Source data
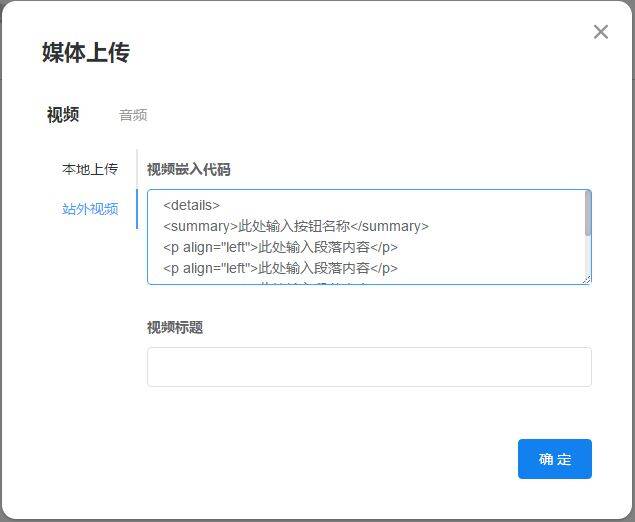The width and height of the screenshot is (635, 522).
Task: Click the partially hidden last code line
Action: pyautogui.click(x=300, y=281)
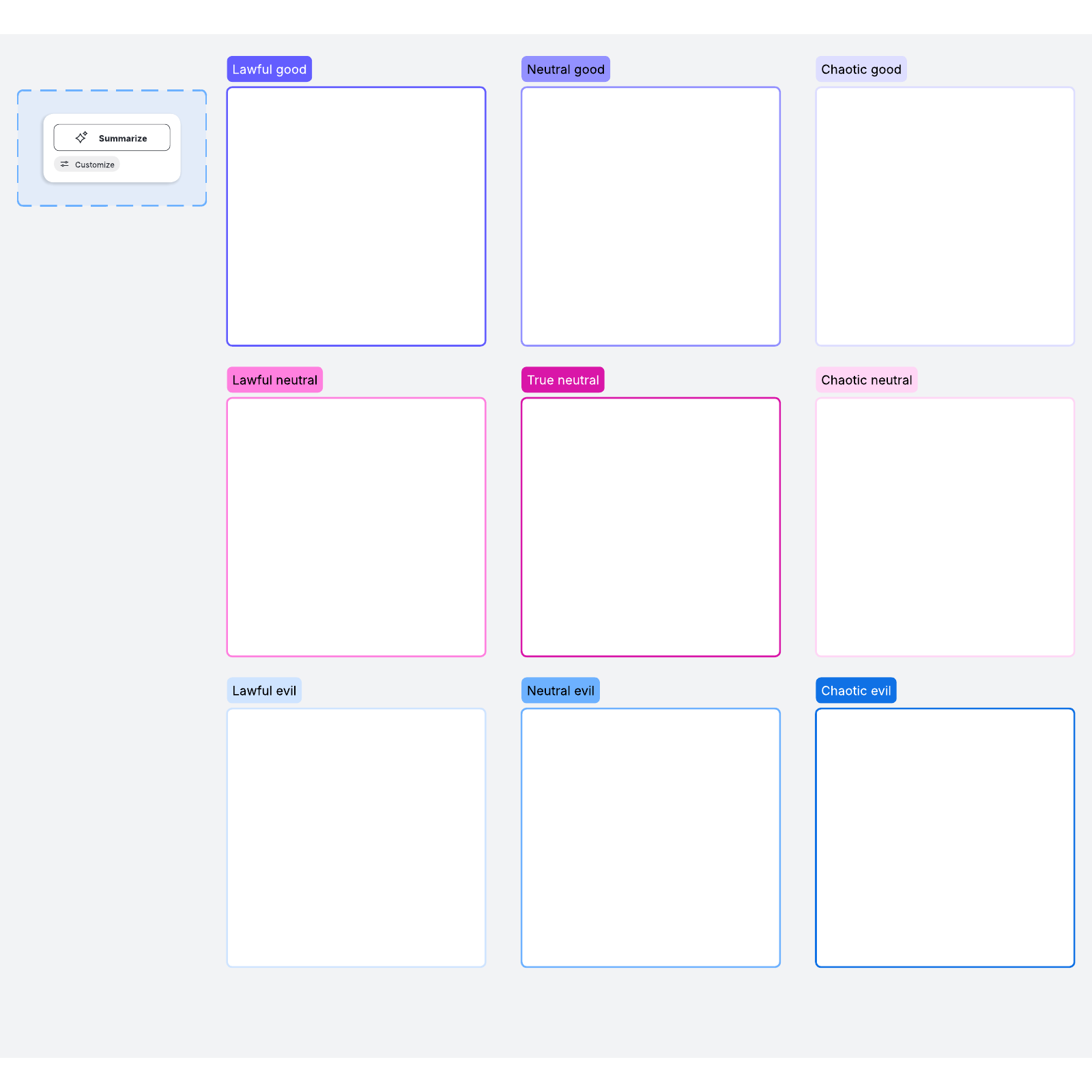
Task: Click inside the Chaotic neutral box
Action: coord(945,527)
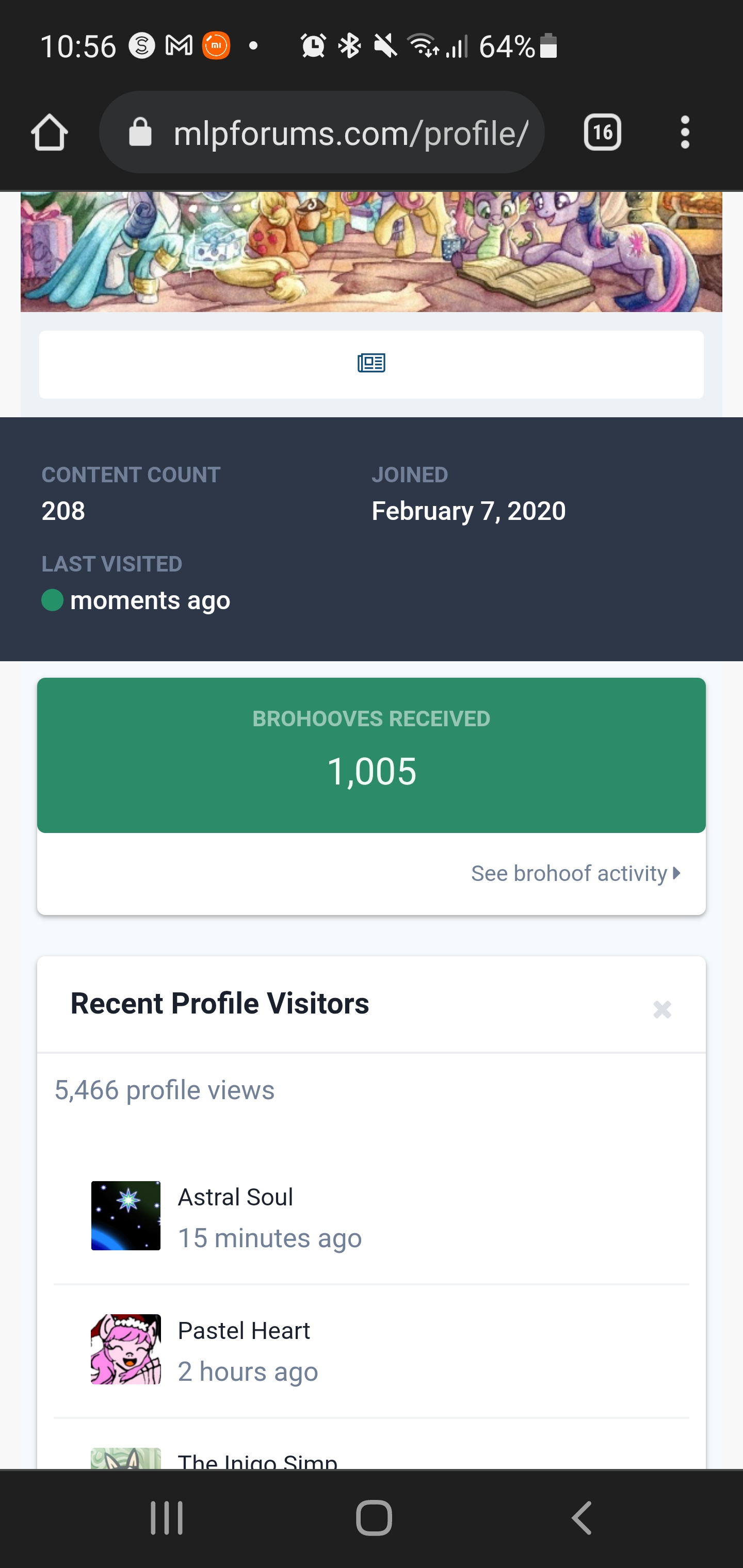Tap the Brohooves Received green panel
Image resolution: width=743 pixels, height=1568 pixels.
(x=371, y=755)
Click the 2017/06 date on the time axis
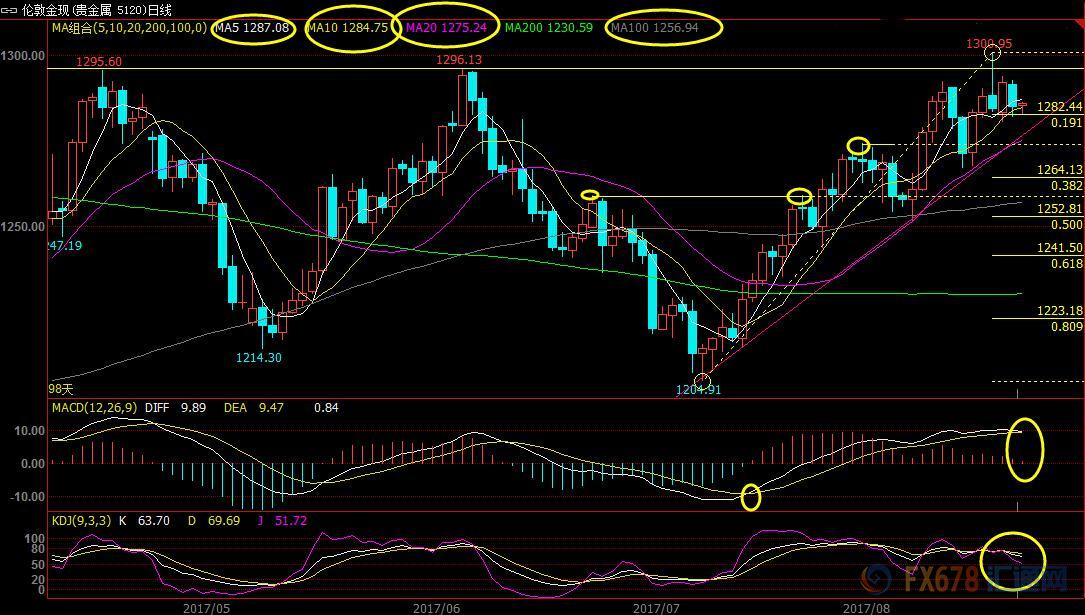 pyautogui.click(x=435, y=606)
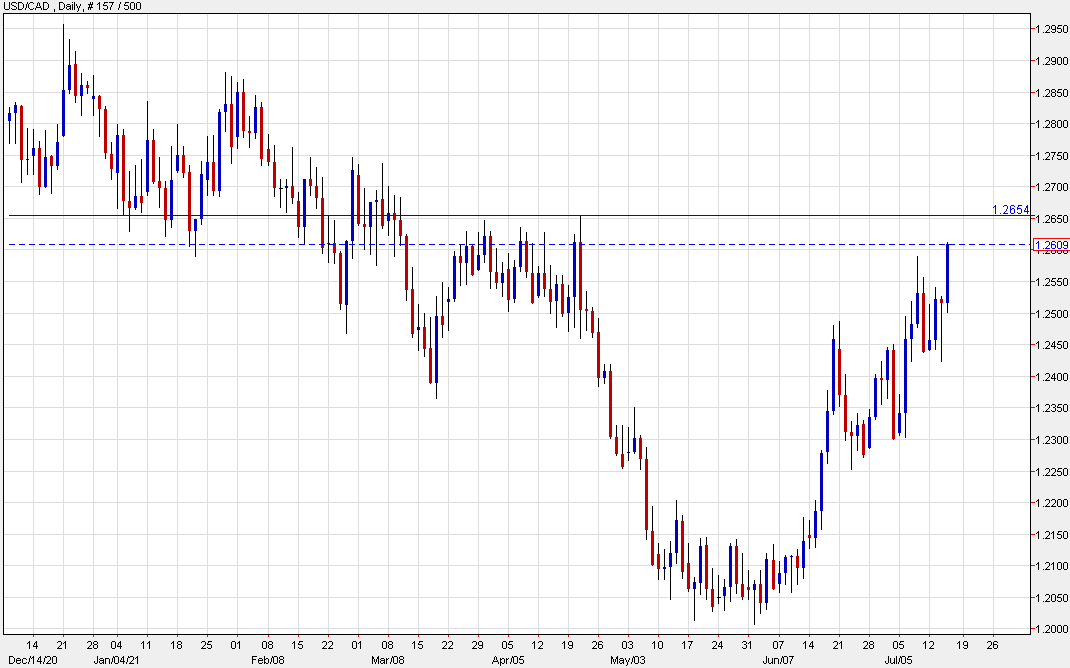Select the Feb/08 date label
Screen dimensions: 1070x668
coord(269,659)
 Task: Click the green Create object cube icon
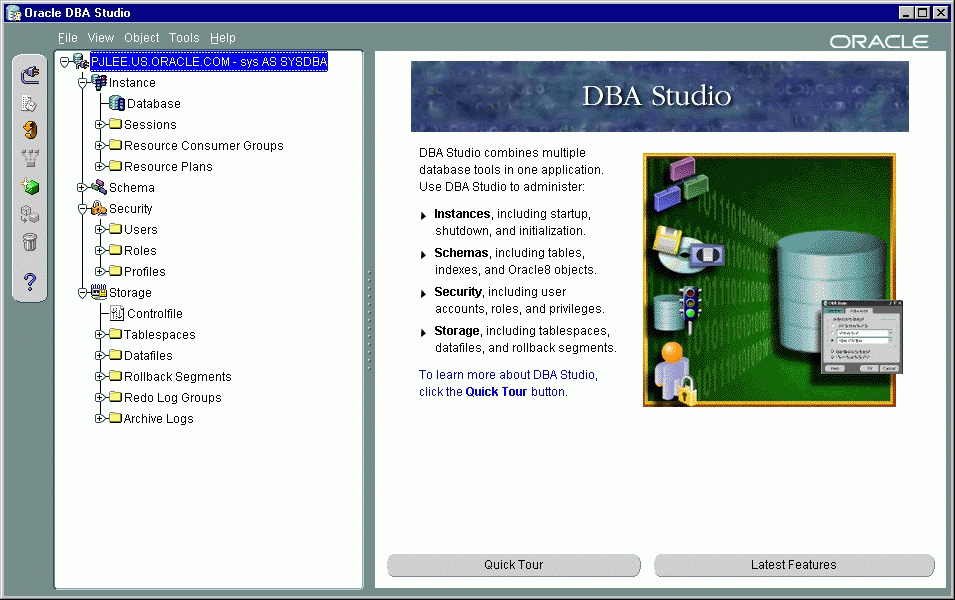(30, 186)
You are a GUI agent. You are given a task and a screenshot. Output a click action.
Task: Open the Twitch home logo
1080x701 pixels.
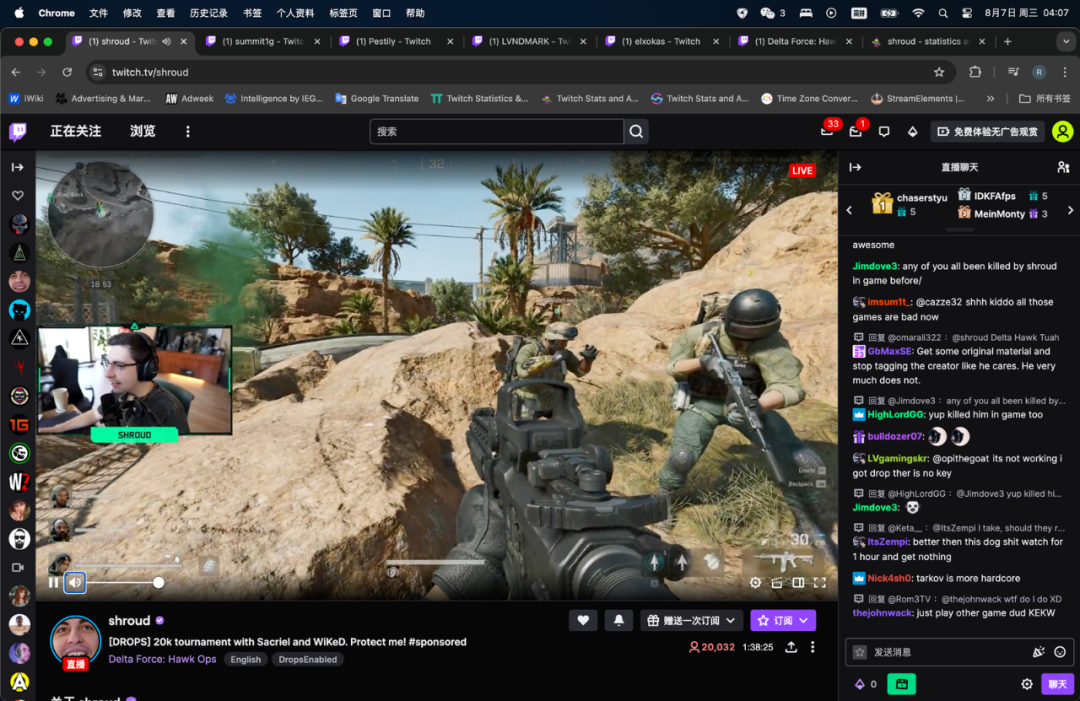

## Activity
The lines from the one containing "Task: Click the green" through the last line above are to be repeated exactly, and only those. Any pictures must be left out.

## Output of the task
 Task: Click the green Create object cube icon
(30, 186)
You are a GUI agent. You are given a task and a screenshot. Output a click action.
Task: Open the Twitch home logo
1080x701 pixels.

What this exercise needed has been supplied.